En las salas de este importante edificio se han reunido obras pertenecientes a colecciones que datan hasta el siglo XVII, entre las que destacan la colección del marqués Cospi, una verdadera suma enciclopédica de maravillas naturales y artificiales, la colección del general Marsili, compuesta principalmente por armas, y finalmente el fondo Palagi (1860).
Las obras que constituyen el núcleo más relevante del museo son en su mayoría testimonios de la vida medieval boloñesa.

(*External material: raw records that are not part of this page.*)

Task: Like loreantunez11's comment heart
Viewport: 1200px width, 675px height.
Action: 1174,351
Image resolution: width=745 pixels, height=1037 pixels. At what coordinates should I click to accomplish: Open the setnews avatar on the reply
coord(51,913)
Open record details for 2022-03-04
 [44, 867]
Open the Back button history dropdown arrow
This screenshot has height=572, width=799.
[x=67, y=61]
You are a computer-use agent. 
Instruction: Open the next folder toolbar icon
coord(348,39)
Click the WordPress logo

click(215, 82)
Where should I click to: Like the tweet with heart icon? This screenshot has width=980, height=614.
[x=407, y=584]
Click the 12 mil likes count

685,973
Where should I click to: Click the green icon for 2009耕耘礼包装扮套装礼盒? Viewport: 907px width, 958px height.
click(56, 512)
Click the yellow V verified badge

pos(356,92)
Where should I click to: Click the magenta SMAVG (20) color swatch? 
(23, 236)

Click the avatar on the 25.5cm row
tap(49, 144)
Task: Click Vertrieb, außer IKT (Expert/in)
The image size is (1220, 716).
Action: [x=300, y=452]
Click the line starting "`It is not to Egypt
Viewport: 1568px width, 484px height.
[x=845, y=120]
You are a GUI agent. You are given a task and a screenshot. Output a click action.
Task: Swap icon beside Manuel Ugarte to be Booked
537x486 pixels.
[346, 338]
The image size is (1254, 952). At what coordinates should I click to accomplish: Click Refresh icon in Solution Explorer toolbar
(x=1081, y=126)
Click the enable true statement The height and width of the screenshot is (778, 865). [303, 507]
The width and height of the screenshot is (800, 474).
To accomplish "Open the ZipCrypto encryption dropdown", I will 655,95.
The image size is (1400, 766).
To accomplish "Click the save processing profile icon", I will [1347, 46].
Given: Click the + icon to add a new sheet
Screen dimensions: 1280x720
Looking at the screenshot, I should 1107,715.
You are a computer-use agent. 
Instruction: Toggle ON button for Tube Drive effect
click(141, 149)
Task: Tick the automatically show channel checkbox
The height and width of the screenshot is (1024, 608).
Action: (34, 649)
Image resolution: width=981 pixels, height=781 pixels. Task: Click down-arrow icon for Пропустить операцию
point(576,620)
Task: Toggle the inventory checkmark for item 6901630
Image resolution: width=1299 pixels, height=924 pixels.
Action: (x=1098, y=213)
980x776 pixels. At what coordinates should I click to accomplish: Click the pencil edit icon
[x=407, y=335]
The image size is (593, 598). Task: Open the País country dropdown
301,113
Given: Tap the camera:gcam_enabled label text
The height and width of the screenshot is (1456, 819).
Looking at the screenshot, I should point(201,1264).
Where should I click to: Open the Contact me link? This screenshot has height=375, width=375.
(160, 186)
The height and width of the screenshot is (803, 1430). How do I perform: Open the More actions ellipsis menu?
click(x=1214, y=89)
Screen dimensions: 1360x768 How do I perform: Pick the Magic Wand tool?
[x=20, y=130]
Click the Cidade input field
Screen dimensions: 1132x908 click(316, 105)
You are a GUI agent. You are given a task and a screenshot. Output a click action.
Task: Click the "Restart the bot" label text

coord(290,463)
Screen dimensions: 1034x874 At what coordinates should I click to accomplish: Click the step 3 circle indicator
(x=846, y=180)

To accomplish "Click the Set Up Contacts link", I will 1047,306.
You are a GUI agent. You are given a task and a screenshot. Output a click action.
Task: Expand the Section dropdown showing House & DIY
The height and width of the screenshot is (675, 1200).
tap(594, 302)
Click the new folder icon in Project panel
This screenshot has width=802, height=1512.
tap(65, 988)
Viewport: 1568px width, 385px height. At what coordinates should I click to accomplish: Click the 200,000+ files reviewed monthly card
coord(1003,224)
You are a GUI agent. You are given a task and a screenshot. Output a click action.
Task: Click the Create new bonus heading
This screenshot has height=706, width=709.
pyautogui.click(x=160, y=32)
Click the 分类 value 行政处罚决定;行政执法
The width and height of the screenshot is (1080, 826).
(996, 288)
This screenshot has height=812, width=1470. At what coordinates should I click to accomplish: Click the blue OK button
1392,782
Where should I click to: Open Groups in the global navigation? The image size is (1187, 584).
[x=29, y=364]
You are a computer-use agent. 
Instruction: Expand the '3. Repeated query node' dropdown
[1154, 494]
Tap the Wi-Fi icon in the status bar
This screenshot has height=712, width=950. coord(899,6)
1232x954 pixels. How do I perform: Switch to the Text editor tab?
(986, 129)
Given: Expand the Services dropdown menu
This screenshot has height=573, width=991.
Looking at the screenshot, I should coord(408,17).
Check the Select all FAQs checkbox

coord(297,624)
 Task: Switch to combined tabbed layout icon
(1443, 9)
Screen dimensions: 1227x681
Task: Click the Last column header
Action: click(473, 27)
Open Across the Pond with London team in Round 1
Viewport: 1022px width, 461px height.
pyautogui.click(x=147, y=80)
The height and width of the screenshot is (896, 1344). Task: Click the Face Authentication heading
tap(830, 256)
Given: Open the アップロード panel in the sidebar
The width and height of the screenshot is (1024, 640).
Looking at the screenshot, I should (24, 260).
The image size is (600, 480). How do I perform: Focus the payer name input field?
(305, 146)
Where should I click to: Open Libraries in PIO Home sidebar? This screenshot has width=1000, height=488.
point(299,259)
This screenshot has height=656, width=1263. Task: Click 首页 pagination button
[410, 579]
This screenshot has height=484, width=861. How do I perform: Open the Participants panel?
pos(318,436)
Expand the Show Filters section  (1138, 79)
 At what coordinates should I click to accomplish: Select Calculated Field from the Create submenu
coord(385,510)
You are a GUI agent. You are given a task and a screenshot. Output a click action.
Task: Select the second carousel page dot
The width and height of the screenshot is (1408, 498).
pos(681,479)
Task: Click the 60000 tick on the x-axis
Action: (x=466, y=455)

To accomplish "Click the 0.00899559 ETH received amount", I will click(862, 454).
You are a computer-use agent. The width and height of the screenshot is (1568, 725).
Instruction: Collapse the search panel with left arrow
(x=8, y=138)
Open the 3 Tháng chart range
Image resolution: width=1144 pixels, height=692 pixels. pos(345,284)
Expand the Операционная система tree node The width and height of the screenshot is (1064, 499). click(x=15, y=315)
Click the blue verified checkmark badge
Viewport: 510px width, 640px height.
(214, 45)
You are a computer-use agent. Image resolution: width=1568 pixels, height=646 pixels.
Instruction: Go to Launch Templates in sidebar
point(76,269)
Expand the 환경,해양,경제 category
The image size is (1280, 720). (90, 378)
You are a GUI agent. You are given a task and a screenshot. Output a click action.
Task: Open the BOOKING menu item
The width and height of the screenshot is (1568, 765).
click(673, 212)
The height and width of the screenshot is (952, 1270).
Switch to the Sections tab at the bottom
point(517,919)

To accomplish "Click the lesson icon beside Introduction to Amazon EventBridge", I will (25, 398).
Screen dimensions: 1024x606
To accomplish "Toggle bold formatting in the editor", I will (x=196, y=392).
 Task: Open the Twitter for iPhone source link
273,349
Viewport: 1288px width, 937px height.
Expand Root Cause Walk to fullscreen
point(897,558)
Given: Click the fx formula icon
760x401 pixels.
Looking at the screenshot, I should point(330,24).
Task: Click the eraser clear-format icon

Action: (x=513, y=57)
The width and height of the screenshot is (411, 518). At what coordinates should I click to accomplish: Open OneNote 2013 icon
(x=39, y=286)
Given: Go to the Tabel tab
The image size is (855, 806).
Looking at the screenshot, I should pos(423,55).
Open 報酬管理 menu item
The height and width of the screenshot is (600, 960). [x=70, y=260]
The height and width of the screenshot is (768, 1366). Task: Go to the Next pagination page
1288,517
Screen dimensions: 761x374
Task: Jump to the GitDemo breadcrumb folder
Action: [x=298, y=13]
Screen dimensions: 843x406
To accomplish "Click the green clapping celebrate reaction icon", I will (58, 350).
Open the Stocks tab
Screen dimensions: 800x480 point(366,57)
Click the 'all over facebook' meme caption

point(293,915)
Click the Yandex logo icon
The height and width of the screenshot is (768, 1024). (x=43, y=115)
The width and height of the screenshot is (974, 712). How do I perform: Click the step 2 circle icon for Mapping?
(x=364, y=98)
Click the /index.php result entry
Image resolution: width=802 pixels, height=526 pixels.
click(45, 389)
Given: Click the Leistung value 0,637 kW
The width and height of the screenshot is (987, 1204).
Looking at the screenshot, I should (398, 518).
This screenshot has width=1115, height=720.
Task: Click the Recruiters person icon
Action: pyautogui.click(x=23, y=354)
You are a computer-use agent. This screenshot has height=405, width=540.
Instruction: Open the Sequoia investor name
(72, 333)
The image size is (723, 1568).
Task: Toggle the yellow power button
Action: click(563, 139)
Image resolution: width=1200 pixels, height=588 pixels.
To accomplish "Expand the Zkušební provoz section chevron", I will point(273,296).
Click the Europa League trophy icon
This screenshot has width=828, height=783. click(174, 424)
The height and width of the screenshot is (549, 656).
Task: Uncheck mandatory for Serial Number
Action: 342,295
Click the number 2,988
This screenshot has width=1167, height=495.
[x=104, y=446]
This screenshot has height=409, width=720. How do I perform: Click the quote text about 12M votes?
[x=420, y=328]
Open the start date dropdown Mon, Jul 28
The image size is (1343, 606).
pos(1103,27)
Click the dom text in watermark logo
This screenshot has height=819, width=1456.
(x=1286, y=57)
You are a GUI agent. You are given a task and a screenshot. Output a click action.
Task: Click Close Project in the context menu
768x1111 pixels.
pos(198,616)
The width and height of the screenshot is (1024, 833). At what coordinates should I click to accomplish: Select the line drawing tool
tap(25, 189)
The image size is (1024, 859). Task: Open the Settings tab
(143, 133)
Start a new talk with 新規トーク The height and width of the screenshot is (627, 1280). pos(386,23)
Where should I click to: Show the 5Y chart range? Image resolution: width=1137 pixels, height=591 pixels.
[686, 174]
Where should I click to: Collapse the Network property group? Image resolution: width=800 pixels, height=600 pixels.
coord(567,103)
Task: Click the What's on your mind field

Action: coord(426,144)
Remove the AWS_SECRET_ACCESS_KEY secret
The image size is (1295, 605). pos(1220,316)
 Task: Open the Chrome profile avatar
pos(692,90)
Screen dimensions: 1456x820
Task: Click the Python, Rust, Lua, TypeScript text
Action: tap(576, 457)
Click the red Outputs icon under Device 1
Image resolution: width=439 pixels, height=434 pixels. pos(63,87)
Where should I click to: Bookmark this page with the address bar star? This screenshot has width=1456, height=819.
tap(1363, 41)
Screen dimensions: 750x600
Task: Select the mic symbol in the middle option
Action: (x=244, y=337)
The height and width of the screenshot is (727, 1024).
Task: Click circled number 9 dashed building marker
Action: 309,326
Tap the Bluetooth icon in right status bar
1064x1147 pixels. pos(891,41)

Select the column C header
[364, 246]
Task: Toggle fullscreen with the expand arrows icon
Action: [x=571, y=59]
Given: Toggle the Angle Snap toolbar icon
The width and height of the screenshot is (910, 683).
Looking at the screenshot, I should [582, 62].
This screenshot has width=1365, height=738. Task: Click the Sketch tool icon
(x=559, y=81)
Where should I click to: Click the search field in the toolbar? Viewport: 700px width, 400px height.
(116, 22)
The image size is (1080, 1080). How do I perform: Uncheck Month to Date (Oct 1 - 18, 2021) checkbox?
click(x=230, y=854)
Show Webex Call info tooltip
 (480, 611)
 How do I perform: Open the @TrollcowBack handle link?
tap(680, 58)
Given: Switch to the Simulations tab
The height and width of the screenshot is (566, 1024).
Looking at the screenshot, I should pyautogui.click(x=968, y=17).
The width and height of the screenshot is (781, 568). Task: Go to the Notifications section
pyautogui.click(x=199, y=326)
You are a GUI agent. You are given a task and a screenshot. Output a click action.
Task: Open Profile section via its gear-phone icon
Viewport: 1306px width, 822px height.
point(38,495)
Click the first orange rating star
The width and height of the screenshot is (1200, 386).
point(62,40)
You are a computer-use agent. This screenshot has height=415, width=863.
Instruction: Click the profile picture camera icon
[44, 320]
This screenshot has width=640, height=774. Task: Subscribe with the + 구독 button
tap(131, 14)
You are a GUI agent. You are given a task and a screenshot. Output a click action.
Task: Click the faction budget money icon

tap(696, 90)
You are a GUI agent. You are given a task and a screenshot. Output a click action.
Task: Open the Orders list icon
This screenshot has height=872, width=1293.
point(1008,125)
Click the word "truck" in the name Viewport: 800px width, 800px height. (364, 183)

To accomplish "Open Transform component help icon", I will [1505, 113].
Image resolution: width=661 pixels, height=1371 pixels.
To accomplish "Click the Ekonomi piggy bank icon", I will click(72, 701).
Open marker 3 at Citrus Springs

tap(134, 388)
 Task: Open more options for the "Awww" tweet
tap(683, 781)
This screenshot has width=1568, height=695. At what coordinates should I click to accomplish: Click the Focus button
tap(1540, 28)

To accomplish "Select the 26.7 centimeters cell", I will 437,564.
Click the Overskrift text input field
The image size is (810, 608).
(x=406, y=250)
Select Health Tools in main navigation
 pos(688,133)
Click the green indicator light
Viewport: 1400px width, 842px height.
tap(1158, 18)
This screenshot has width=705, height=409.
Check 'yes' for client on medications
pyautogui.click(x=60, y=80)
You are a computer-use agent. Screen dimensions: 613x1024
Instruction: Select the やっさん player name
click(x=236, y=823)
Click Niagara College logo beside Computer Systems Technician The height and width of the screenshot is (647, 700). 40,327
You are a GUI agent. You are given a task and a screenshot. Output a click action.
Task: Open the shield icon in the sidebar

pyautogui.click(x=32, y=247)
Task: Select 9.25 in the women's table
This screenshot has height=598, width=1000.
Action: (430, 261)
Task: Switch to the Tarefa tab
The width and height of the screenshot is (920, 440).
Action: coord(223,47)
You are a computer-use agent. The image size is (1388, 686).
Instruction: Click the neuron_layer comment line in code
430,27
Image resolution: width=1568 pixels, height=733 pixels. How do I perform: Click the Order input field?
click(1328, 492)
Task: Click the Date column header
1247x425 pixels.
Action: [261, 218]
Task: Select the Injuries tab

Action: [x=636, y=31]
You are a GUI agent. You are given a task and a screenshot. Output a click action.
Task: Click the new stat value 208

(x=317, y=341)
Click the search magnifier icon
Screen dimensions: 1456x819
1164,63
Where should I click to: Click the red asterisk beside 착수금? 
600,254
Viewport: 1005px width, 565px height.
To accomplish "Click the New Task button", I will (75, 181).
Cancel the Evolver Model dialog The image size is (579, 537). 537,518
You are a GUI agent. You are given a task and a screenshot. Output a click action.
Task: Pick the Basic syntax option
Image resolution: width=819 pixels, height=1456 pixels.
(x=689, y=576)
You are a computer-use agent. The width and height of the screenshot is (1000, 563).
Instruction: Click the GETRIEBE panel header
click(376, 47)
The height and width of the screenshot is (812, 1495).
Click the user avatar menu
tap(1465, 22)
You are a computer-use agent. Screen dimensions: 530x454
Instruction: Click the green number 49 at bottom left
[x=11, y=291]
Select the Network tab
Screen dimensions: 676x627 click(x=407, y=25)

Enriquen la colección del museo la amplia selección de obras francesas e italianas, preciosos vidrios de Murano, un número considerable de armas y armaduras, numerosas y raras testimonianzas de la vida en la corte bentivolesca. Secciones sustanciales del museo están dedicadas al arte de la escultura boloñesa en bronce renacentista y barroco (modelo para el Neptuno de Giambologna, San Miguel Arcángel de Algardi, busto de Gregorio XV Ludovisi de Bernini) y al arte de la miniatura boloñesa, con célebres ejemplares de corales, estatutos de las sociedades artísticas y libros litúrgicos pertenecientes a los siglos XIII-XVI.